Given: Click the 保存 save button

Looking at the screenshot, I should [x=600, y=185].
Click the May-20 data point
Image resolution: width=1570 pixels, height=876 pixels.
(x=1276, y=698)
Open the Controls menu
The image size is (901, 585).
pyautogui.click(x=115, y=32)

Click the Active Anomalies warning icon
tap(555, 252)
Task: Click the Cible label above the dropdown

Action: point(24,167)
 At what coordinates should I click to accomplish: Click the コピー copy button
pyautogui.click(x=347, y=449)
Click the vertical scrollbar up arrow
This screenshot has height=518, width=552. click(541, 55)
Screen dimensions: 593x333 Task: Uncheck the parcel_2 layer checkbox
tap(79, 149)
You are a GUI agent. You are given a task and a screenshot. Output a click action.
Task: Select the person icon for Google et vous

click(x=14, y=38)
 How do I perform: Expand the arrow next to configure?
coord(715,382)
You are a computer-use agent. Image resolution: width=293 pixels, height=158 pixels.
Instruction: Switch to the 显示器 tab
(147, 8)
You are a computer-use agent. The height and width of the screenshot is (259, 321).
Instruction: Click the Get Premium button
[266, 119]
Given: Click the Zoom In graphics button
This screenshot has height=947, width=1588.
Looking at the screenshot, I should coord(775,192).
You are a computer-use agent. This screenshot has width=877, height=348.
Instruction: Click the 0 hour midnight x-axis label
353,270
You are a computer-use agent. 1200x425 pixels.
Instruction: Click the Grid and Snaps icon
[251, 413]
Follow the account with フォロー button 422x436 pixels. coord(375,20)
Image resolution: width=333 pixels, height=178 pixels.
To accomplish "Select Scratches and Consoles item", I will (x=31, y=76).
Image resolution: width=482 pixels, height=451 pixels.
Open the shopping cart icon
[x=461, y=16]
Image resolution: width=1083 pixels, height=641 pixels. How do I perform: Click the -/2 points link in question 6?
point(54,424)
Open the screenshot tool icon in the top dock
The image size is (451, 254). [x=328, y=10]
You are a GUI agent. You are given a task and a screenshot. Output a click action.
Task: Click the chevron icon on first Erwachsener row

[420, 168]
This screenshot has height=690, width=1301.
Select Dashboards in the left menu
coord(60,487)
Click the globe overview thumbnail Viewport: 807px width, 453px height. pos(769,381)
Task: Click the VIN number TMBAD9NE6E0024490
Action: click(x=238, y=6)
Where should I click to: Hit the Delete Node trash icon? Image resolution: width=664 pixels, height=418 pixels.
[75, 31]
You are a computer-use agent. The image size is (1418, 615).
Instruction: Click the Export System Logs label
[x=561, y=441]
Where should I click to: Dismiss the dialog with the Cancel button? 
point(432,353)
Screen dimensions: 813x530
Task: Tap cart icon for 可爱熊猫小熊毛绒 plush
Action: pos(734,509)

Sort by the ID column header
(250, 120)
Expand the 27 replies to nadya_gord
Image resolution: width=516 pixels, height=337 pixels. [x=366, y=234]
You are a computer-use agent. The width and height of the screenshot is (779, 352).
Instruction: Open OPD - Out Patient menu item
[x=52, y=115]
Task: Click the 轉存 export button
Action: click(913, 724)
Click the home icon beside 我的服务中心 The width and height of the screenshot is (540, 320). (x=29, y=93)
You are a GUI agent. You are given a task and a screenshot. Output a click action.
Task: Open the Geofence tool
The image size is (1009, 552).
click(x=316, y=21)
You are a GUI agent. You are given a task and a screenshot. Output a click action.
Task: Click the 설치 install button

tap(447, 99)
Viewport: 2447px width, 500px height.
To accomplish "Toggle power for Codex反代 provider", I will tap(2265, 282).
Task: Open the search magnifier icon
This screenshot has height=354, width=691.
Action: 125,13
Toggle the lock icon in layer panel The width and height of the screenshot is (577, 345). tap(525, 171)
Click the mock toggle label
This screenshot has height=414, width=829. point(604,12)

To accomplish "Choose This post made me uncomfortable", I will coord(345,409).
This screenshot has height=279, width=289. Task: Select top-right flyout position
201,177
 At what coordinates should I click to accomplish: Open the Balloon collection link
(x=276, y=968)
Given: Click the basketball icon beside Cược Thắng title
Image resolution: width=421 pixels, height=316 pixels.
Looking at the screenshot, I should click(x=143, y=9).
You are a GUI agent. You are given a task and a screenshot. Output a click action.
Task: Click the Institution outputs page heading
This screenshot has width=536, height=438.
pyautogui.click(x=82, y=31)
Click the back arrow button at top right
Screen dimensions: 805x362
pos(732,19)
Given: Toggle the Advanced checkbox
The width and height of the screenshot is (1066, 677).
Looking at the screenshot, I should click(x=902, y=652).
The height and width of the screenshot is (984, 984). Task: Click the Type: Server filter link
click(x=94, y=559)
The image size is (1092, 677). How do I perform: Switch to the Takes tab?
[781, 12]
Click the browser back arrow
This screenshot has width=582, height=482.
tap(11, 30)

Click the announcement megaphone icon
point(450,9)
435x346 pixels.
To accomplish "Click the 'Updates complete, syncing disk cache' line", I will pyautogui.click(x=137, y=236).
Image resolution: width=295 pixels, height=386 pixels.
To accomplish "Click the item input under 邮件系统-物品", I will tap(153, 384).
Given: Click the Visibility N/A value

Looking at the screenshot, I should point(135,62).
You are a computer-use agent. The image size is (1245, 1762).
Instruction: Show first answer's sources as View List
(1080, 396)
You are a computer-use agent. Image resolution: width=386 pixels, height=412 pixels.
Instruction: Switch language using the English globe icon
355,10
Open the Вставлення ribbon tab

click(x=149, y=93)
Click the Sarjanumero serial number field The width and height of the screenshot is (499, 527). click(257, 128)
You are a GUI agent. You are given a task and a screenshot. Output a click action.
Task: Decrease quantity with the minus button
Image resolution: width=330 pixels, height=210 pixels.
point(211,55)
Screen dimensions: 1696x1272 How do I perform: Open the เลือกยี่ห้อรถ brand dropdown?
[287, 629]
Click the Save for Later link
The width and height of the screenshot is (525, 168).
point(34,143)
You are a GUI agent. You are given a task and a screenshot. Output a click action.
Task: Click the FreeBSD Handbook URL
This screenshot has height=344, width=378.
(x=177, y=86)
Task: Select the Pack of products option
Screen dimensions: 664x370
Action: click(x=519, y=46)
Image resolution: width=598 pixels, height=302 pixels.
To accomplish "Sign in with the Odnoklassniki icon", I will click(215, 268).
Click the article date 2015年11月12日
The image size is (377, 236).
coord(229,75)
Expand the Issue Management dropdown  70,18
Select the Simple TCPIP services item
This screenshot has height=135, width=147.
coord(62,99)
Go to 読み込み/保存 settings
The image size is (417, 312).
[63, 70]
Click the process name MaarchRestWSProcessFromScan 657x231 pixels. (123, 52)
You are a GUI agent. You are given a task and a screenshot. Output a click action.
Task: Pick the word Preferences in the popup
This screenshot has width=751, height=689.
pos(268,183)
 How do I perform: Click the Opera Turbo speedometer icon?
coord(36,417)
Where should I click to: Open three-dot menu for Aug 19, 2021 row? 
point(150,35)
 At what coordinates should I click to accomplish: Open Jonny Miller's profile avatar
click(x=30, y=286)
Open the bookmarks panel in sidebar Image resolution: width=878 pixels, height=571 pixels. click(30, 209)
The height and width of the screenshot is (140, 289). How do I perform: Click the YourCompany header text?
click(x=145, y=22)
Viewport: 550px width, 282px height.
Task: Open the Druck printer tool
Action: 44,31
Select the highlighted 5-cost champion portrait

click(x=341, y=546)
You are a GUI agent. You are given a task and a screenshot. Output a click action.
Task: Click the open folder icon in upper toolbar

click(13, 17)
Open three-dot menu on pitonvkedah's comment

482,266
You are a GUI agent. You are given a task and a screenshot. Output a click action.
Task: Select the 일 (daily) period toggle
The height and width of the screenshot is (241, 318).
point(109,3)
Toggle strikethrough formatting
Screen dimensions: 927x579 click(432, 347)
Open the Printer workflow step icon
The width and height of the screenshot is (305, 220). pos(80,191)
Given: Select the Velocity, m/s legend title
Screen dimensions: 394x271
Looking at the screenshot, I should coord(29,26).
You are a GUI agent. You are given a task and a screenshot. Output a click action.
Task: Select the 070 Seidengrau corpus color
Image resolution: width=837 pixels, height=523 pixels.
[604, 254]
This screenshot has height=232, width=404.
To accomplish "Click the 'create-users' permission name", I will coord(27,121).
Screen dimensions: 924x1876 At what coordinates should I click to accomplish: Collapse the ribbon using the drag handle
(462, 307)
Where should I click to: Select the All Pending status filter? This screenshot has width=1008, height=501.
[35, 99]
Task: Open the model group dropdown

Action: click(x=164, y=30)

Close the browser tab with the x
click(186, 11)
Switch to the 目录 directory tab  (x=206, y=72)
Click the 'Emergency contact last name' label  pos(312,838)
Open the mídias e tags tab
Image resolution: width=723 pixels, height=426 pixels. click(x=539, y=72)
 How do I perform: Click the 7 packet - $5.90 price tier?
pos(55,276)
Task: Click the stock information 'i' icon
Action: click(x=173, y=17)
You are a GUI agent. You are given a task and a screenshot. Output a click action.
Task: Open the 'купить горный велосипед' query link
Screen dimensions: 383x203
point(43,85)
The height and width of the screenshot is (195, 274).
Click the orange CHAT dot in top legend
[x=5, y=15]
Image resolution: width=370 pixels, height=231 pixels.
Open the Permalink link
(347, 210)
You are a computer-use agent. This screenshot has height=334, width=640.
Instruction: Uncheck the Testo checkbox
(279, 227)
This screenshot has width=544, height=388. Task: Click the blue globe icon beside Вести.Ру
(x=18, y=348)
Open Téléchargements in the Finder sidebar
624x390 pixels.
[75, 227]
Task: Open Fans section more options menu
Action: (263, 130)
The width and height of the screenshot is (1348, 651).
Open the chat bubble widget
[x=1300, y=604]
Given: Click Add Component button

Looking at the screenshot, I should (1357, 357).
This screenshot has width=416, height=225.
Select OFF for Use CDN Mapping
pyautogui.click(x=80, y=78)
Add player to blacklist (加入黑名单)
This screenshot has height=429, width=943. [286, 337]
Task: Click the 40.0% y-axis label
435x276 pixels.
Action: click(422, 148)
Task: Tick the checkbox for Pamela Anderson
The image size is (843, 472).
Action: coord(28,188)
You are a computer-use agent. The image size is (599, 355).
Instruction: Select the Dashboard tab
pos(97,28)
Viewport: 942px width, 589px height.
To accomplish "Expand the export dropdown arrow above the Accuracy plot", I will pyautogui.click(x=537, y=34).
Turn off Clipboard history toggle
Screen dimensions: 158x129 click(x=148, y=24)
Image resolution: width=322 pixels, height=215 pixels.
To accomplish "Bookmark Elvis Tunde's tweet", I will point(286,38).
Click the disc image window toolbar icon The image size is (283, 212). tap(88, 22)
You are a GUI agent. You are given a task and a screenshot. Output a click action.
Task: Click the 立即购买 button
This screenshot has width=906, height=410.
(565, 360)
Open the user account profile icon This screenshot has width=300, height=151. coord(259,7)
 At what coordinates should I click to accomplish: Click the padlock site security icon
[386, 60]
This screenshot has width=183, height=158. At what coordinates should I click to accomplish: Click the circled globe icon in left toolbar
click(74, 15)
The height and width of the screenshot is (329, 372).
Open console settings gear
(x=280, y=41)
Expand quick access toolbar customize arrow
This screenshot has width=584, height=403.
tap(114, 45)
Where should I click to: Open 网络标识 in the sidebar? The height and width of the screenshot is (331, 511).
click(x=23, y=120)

--------------------

TO DO
Please reproduce the items above exactly as they appear, everything from the line containing "Click the globe" down to the line containing "Action: click(x=238, y=6)".

FULL SOLUTION
Click the globe overview thumbnail Viewport: 807px width, 453px height. pos(769,381)
Task: Click the VIN number TMBAD9NE6E0024490
Action: click(x=238, y=6)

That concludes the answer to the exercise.